When our own family unit changed with the departure of the father/husband member, I grasped, in my grief, for some tiny silver lining. It crossed my mind, that holidays might be less stressful without him. Yes, there would be a big hole, but maybe we could reimagine a season without forced good humor and thinly veiled, unresolved, grief. I used to say, “No amount of presents will bring her back.” He’d get angry and buy more. Tension grew and the thought of holidays without this struggle was a strange balm. I grappled with reimagining what “family” would be. I had dinner at a friend’s house with a scholar who had written a book about the history of family. That chance meeting uncovered a new path forward. Fate, coincidence, energy put out to the universe, whatever it was, during my time of desperately reimagining my family I learned that our concept of this nuclear unit is quite recent. Historically, “family” was whomever was nearby. This opened a whole new way of looking at life and certainly holidays. A letting-go of expectations, competition, and obligation was possible.

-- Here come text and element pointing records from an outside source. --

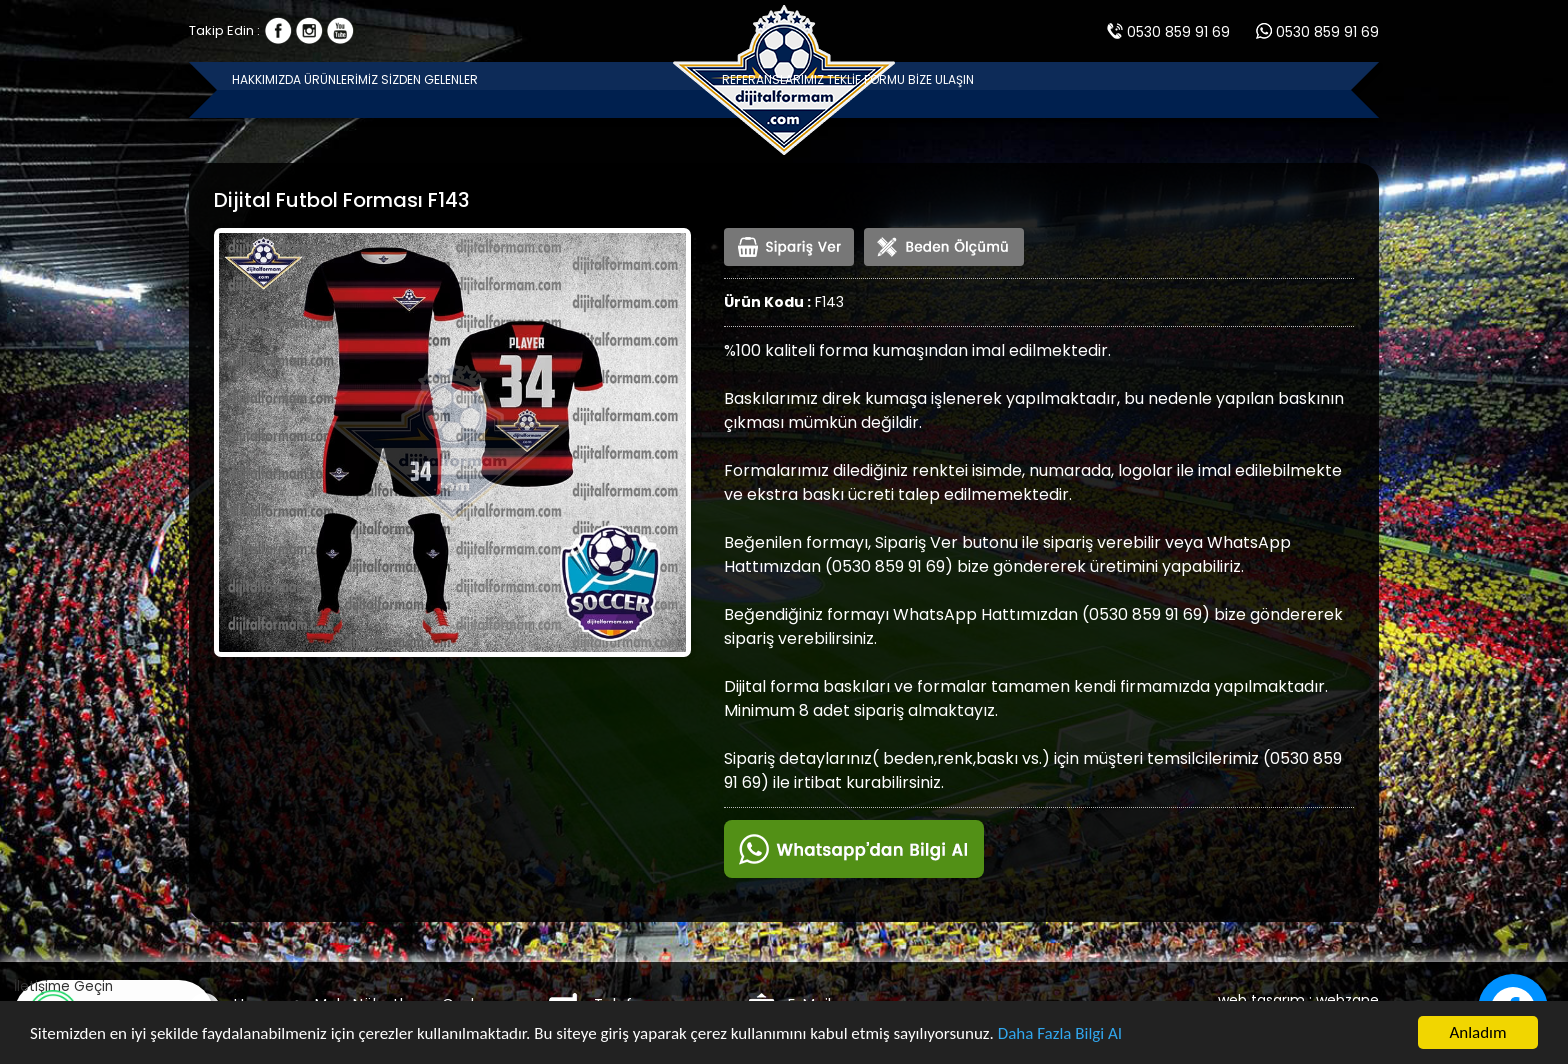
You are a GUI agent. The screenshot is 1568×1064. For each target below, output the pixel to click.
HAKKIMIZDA (297, 89)
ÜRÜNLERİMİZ (432, 89)
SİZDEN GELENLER (585, 89)
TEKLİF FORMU (1159, 89)
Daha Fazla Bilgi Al (1060, 1034)
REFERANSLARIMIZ (998, 89)
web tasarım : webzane (1298, 1000)
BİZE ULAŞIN (1295, 89)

As my family spread out and elders passed on it was less and less common for us all to get together even for Thanksgiving, the holiday to which I clung. Among my own children a combination of bad behavior, bad memories, and unresolved conflict clouded the idea of being together. I’d sadly let go the idea of everyone enjoying each others company again. I’d given up it was ever possible to laugh and tell stories like the old days. This year, however, there was a shift. i’m not sure if it was maturity, the pandemic, the state of the world, or sheer loneliness, but it happened. My expectations were low and I prayed only for open hearts and minds. I didn’t expect any breakthroughs or apologies, no views being forced fed along with the turkey. It was simple and loving. It was loud with talk and laughter. It was quiet with sated bodies and muddled minds. It included family who were not related but equally loved and connected. I surprised myself by staying present, quietly thinking, “Wow, this is really happening.” The food was not spectacular, but good. The house was warm. The grandkids learned more about their heritage, and I am grateful. It may never happen again, but we had that day. I stop thinking about what has been lost but appreciate how much I’ve had. More than many. Again, I am grateful.
Wishing everyone a safe and simple holiday season, whatever it may be this year. May it be filled with love and gratitude.